Oilseed rape (Brassica napus L.), from Brasscicaceae, is a broad leaved and could be grown as a break crop for continuous run of cereals, and thus can be an alternative for cereal-based agriculture systems (Kachatourians et al. 2001). It is a common oilseed crop in Iran, including Fars province due to its oil quality and quantity (Naderi and Ghadiri 2011).

Avena species has been considered as the most widespread and economically detrimental grass weed species of cereals in the world (O’Donovan et al. 2000).Wild oat (Avena fatua L.) is an annual grass and its control is difficult because its seed shattering occurs before crop maturity. It is a dominant weed in several crop fields such as oilseed rape and wheat (Triticum aestivum) which can cause major yield losses as well as lower crop quality (Daugovish et al. 2002).

Nitrogen (N) is the major element nutrient to increase crop yield in the production of non-legume crops and thus its management is essential due to high environmental risk and cost (Bosnic and Swanton 1997).
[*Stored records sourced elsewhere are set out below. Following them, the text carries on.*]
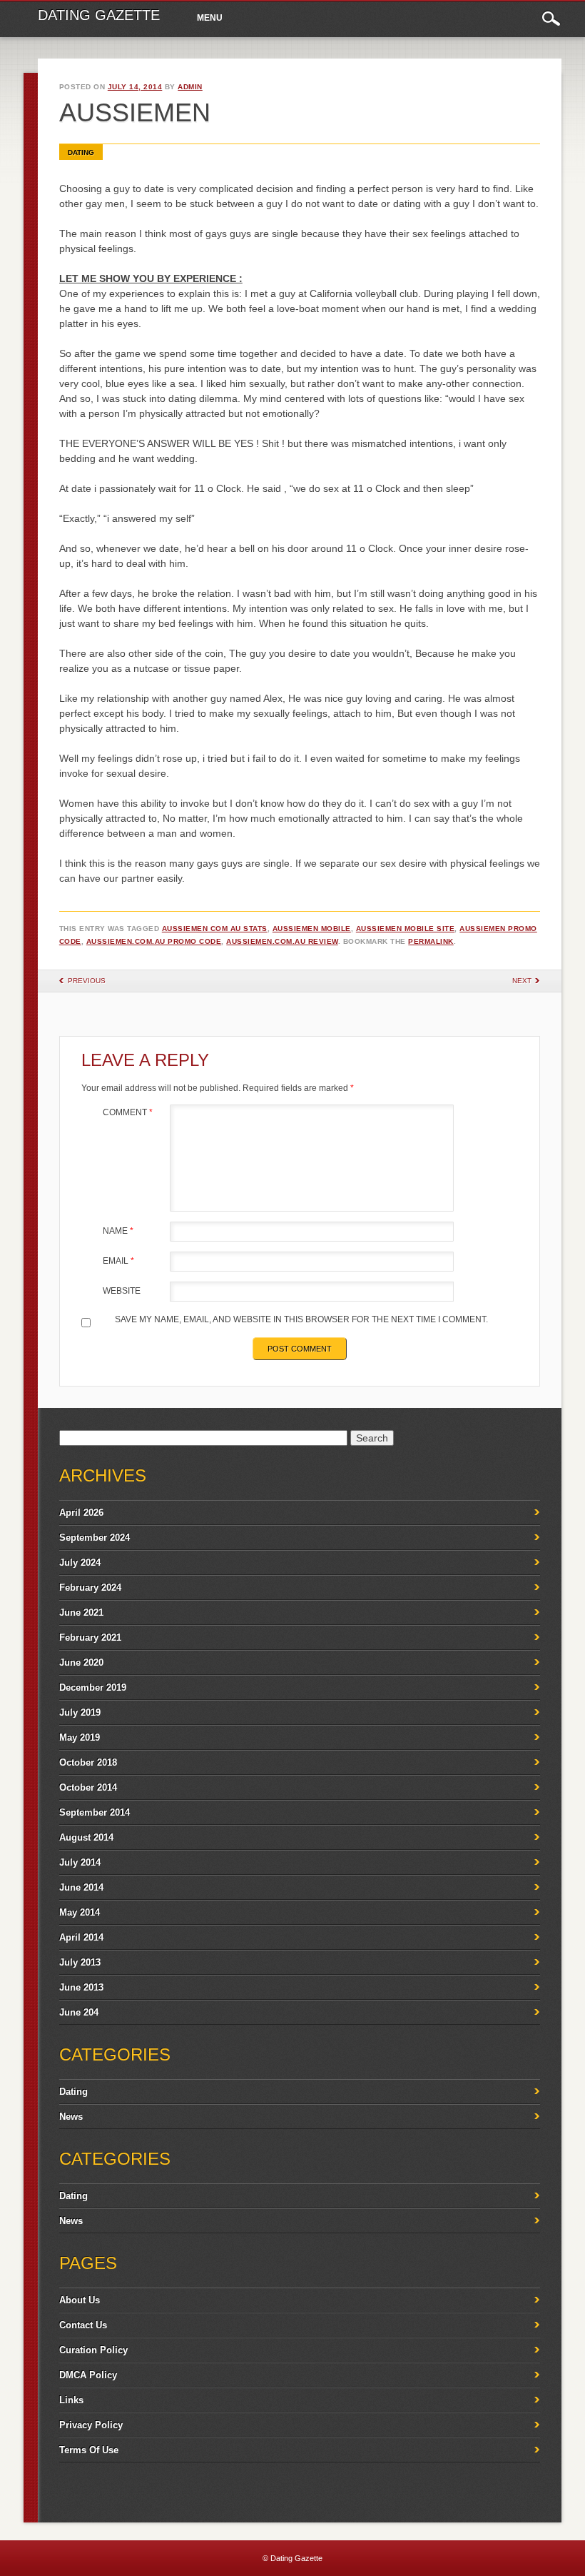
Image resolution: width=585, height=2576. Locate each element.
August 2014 (86, 1837)
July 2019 (80, 1712)
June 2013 (81, 1987)
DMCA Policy (88, 2375)
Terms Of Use (88, 2450)
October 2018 (88, 1762)
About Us (79, 2300)
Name (118, 1231)
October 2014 (88, 1787)
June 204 (78, 2012)
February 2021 (90, 1637)
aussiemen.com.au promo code (154, 941)
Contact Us (83, 2325)
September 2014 (94, 1812)
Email (118, 1261)
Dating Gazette (99, 15)
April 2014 (81, 1937)
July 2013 (80, 1962)
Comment (128, 1112)
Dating (81, 152)
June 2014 (81, 1887)
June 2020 (81, 1662)
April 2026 (81, 1512)
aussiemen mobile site (405, 928)
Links (71, 2400)
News (71, 2116)
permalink (431, 941)
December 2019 (92, 1687)
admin (190, 87)
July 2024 (80, 1562)
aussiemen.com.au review (282, 941)
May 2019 (79, 1737)
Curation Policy (93, 2350)
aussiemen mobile (312, 928)
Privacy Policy (91, 2425)
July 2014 (80, 1862)
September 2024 (94, 1537)
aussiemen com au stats (215, 928)
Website (122, 1291)
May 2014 (79, 1912)
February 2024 (90, 1587)
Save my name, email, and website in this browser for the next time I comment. (301, 1319)
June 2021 (81, 1612)
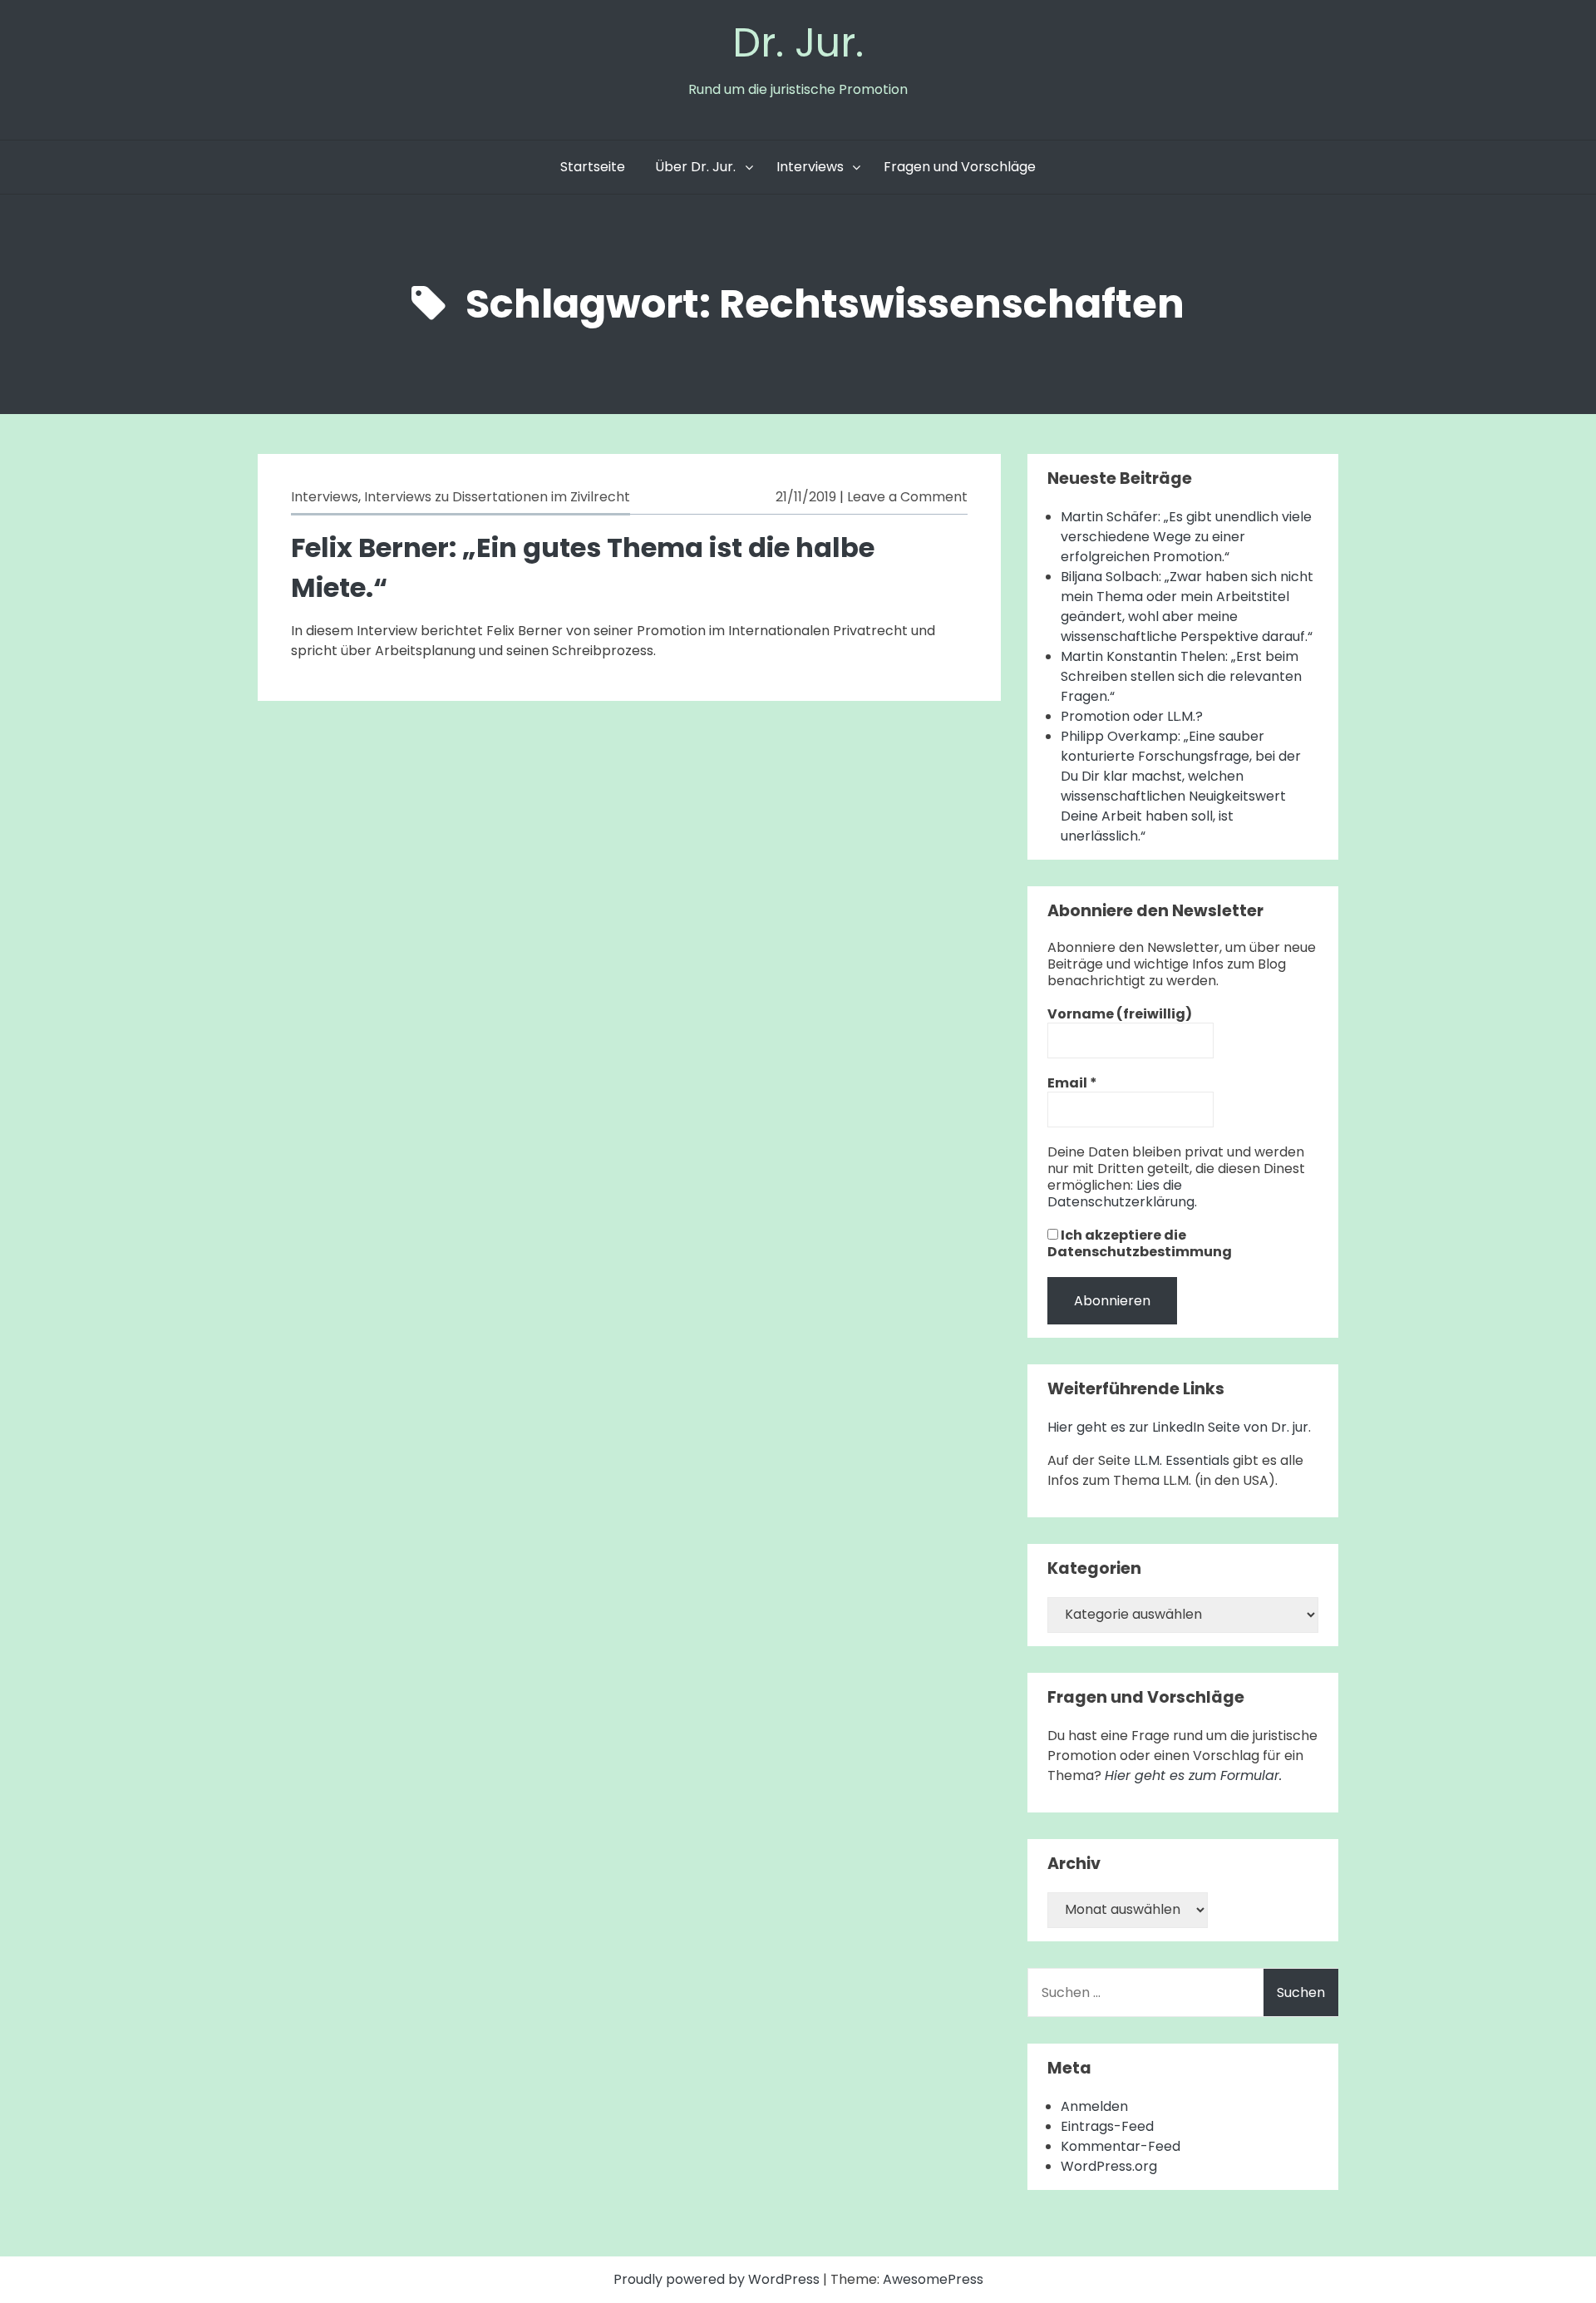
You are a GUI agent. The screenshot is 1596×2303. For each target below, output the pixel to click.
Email (1072, 1083)
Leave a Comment (907, 496)
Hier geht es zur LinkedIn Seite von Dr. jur (1177, 1427)
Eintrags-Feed (1107, 2126)
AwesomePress (933, 2279)
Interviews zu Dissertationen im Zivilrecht (497, 496)
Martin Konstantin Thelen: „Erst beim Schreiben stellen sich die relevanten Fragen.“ (1181, 676)
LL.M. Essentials (1181, 1460)
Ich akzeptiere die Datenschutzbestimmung (1139, 1243)
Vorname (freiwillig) (1119, 1014)
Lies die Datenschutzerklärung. (1122, 1193)
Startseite (592, 166)
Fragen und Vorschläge (960, 166)
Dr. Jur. (798, 43)
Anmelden (1094, 2106)
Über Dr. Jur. (695, 166)
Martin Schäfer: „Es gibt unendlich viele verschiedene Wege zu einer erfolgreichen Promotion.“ (1186, 536)
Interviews (810, 166)
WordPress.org (1109, 2166)
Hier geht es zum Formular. (1193, 1775)
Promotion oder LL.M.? (1132, 716)
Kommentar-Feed (1120, 2146)
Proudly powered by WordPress (718, 2279)
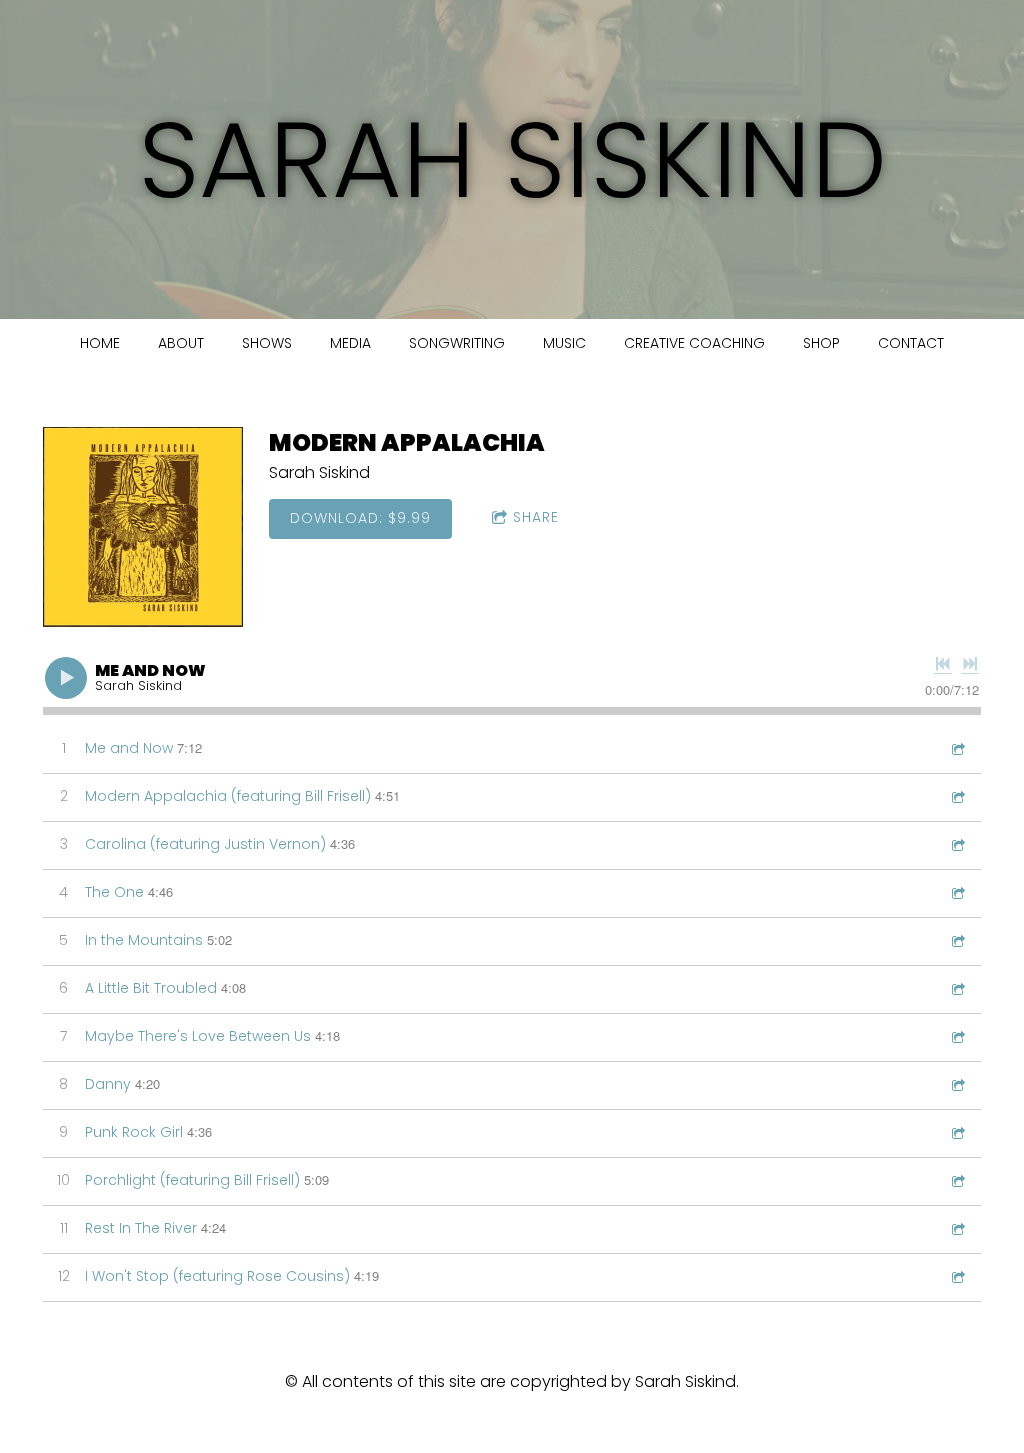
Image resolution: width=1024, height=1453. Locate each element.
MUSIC (564, 343)
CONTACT (911, 343)
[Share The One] (957, 892)
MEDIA (350, 343)
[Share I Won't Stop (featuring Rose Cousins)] (957, 1276)
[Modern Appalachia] (143, 527)
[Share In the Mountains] (957, 940)
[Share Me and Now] (957, 748)
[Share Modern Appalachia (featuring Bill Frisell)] (957, 796)
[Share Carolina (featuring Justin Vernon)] (957, 844)
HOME (100, 343)
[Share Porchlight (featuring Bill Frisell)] (957, 1180)
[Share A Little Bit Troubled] (957, 988)
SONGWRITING (457, 343)
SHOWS (267, 343)
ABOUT (181, 343)
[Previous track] (943, 664)
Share (536, 517)
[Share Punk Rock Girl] (957, 1132)
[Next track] (970, 664)
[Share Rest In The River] (957, 1228)
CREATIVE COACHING (694, 343)
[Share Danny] (957, 1084)
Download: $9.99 (360, 518)
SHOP (821, 343)
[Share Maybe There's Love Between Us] (957, 1036)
It have been reported that many weeds are high N consumers (Hans and Johnson 2002, Blackshaw 2005), which can limit N resources for crop growth (Blackshaw 2005). They not only decrease soil N availability for crops but their growth and competitiveness also are increased by higher N rates (Blackshaw et al. 2003, 2004). It has been shown that weed-crop competitive interaction could be changed by N levels (Carlson and Hill 1985, Ampong-Nyarko and de Datta 1993, Santos et al. 1998, Dhima and Eleftherohorinos 2001, Andreasenet al. 2006, Naderi and Ghadiri 2011). In contrast, other researchers showed that N had little impact on weed-crop competition (Satorre and Snaydon 1992, Gonzalez Ponce 1998). Interestingly, some studies indicated that results might be crop and/or weed species specific. For example, Blackshaw and Brandt (2008) reported that competitiveness of Persian darnel (Lolium persicum) and Rusian thistle (Salsola spp.) was not affected by N rate but the competitiveness of redroot pigweed (Amaranthus retroflexus) progressively improved as N rate increased. Increased N rates could enhance, unchanged or reduce weed biomass in barley (Hordeum vulgare) and winter wheat (T. aestivum), depending on the weed and crop (Jornsgard et al. 1996).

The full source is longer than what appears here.